Source material –

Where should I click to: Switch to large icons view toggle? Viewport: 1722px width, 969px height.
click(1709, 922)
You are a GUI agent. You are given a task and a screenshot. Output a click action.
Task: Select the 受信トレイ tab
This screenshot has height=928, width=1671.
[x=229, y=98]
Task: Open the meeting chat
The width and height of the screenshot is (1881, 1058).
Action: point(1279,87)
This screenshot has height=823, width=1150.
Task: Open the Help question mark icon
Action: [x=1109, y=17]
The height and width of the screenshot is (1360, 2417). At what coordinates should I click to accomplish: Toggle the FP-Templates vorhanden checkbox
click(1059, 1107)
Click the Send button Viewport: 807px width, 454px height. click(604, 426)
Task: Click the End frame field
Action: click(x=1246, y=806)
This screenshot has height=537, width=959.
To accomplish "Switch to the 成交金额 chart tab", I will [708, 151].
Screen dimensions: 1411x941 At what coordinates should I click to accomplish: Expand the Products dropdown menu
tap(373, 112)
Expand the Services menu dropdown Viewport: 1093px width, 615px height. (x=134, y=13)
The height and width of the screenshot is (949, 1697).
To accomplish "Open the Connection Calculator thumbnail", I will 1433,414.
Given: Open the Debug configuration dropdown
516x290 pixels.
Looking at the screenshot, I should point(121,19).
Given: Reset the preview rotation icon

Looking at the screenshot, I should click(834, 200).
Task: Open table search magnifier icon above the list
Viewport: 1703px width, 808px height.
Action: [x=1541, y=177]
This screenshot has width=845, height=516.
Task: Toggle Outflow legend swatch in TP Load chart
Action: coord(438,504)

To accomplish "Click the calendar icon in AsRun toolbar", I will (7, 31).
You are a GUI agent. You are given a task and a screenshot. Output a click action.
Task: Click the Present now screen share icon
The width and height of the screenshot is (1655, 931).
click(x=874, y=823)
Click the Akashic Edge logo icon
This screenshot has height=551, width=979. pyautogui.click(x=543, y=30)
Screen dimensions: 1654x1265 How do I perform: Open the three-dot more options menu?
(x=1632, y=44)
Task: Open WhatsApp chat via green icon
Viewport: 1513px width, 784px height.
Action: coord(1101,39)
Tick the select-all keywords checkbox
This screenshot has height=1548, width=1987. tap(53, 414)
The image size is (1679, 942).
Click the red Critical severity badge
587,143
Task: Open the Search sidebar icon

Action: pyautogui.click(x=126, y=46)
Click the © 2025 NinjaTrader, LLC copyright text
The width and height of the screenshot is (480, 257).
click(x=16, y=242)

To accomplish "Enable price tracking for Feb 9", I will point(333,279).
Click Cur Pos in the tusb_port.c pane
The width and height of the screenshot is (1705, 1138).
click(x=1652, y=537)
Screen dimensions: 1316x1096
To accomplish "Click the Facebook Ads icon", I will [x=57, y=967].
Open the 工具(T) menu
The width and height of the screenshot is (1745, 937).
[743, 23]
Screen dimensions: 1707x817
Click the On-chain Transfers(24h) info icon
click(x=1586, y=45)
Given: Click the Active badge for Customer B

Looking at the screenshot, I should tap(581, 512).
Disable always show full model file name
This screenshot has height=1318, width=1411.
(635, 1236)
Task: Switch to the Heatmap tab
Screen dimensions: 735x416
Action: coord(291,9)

Assignment –
You are asked to copy all of the entries above exactly.

Result of this task –
Where should I click to: Switch to large icons view toggle? Viewport: 1722px width, 969px height.
click(1709, 922)
You are a GUI agent. You are given a task and a screenshot. Output a click action.
Task: Select the 受信トレイ tab
This screenshot has height=928, width=1671.
[x=229, y=98]
Task: Open the meeting chat
The width and height of the screenshot is (1881, 1058).
Action: point(1279,87)
This screenshot has height=823, width=1150.
Task: Open the Help question mark icon
Action: [x=1109, y=17]
The height and width of the screenshot is (1360, 2417). At what coordinates should I click to accomplish: Toggle the FP-Templates vorhanden checkbox
click(1059, 1107)
Click the Send button Viewport: 807px width, 454px height. click(604, 426)
Task: Click the End frame field
Action: click(x=1246, y=806)
This screenshot has height=537, width=959.
To accomplish "Switch to the 成交金额 chart tab", I will [708, 151].
Screen dimensions: 1411x941 At what coordinates should I click to accomplish: Expand the Products dropdown menu
tap(373, 112)
Expand the Services menu dropdown Viewport: 1093px width, 615px height. (x=134, y=13)
The height and width of the screenshot is (949, 1697).
To accomplish "Open the Connection Calculator thumbnail", I will 1433,414.
Given: Open the Debug configuration dropdown
516x290 pixels.
Looking at the screenshot, I should point(121,19).
Given: Reset the preview rotation icon

Looking at the screenshot, I should click(834, 200).
Task: Open table search magnifier icon above the list
Viewport: 1703px width, 808px height.
Action: [x=1541, y=177]
This screenshot has width=845, height=516.
Task: Toggle Outflow legend swatch in TP Load chart
Action: coord(438,504)

To accomplish "Click the calendar icon in AsRun toolbar", I will (7, 31).
You are a GUI agent. You are given a task and a screenshot. Output a click action.
Task: Click the Present now screen share icon
The width and height of the screenshot is (1655, 931).
click(x=874, y=823)
Click the Akashic Edge logo icon
This screenshot has height=551, width=979. pyautogui.click(x=543, y=30)
Screen dimensions: 1654x1265 How do I perform: Open the three-dot more options menu?
(x=1632, y=44)
Task: Open WhatsApp chat via green icon
Viewport: 1513px width, 784px height.
Action: coord(1101,39)
Tick the select-all keywords checkbox
This screenshot has height=1548, width=1987. tap(53, 414)
The image size is (1679, 942).
Click the red Critical severity badge
587,143
Task: Open the Search sidebar icon

Action: pyautogui.click(x=126, y=46)
Click the © 2025 NinjaTrader, LLC copyright text
The width and height of the screenshot is (480, 257).
click(x=16, y=242)

To accomplish "Enable price tracking for Feb 9", I will point(333,279).
Click Cur Pos in the tusb_port.c pane
The width and height of the screenshot is (1705, 1138).
click(x=1652, y=537)
Screen dimensions: 1316x1096
To accomplish "Click the Facebook Ads icon", I will [x=57, y=967].
Open the 工具(T) menu
The width and height of the screenshot is (1745, 937).
[743, 23]
Screen dimensions: 1707x817
Click the On-chain Transfers(24h) info icon
click(x=1586, y=45)
Given: Click the Active badge for Customer B

Looking at the screenshot, I should tap(581, 512).
Disable always show full model file name
This screenshot has height=1318, width=1411.
(635, 1236)
Task: Switch to the Heatmap tab
Screen dimensions: 735x416
Action: coord(291,9)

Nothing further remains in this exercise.